Drug delivery carriers are considered an encouraging approach for the localized treatment of disease with minimum effect on the surrounding tissue. Particularly, layer-by-layer releasing particles have gained increasing interest for their ability to develop multifunctional systems able to control the release of one or more therapeutical drugs and biomolecules. Although experimental methods can offer the opportunity to establish cause and effect relationships, the data collection can be excessively expensive or/and time-consuming. For a better understanding of the impact of different design conditions on the drug-kinetics and release profile, properly designed mathematical models can be greatly beneficial. In this work, we develop a continuum-scale mathematical model to evaluate the transport and release of a drug from a microparticle based on an inner core covered by a polymeric shell. The present mathematical model includes the dissolution and diffusion of the drug and accounts for a mechanism that takes into consideration the drug biomolecules entrapped into the polymeric shell. We test a sensitivity analysis to evaluate the influence of changing the model conditions on the total system behavior. To prove the effectiveness of this proposed model, we consider the specific application of antibacterial treatment and calibrate the model against the data of the release profile for an antibiotic drug, metronidazole. The results of the numerical simulation show that ∼85% of the drug is released in 230 h, and its release is characterized by two regimes where the drug dissolves, diffuses, and travels the external shell layer at a shorter time, while the drug is released from the shell to the surrounding medium at a longer time. Within the sensitivity analysis, the outer layer diffusivity is more significant than the value of diffusivity in the core, and the increase of the dissolution parameters causes an initial burst release of the drug. Finally, changing the shape of the particle to an ellipse produces an increased percentage of drugs released with an unchanged release time.

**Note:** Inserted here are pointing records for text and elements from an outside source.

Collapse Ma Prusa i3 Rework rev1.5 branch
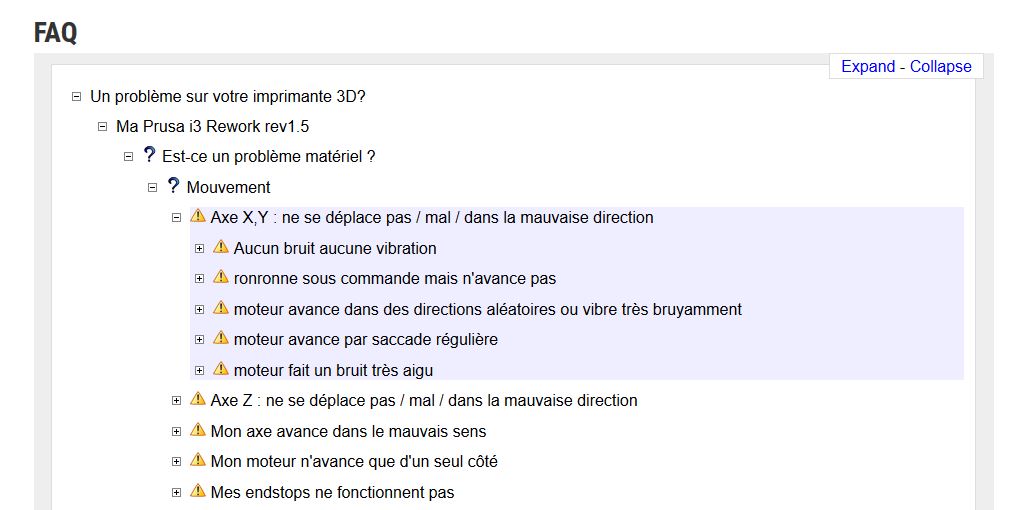The image size is (1027, 510). 102,126
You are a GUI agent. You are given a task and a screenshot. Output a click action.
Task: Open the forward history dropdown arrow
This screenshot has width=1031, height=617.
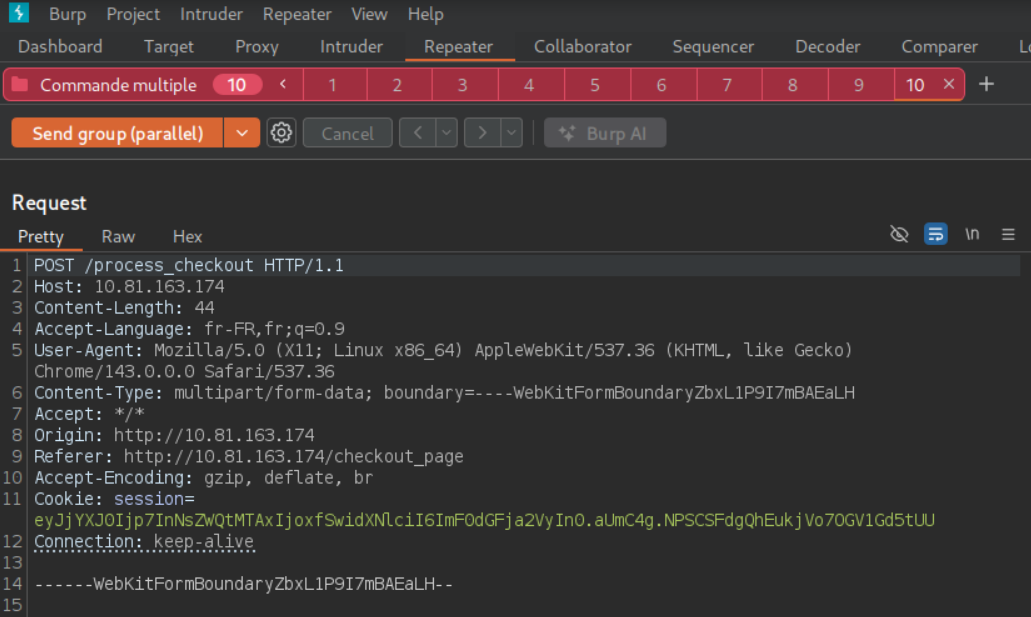point(511,133)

Keywords: drug diffusion; drug dissolution; drug release; layer-by-layer; mathematical modeling.

FIGURE 1

Diagram of the cross section of a spherical two-layer system based on an internal core and concentric LbL coating (left, (A)). With reference to their releasing properties, the enveloping layers can be assimilated to a unique equivalent shell having averaged characteristics (right, (B)) (figures not to scale).

FIGURE 2

Schematic of the 2D cross-section of a multilayer system comprising an internal core Ω₀ and LbL-equivalent external shell Ω₁ (figure not to scale).

FIGURE 3

SEM Images of the MP as prepared (A), after eight layers (B) and after 14 layers (C). In vitro release data from the LbL-functionalized MPs (D). Each data point represents the mean ± standard deviation over a set of six tested samples.

FIGURE 4

FEM mesh in the two-layer spherical particle.

FIGURE 5

Best fit curve of simulation (red line) over experimental data (black line with error bars).

FIGURE 6

Top: concentration field at six different times labelled from A (after 3 s) to F (after 61000 s). Bottom: plot of the maximum concentration at the MP center vs. time at the 6 selected times.

FIGURE 7

Sensitivity of the release curves to the six model parameters varied with respect to their reference values in Table 1. The black curve refers to the reference values, the red curve to a smaller value, and the blue to a greater value (cfr. tables 1.2).

FIGURE 8

Sensitivity of the release curves to ellipse eccentricity λ.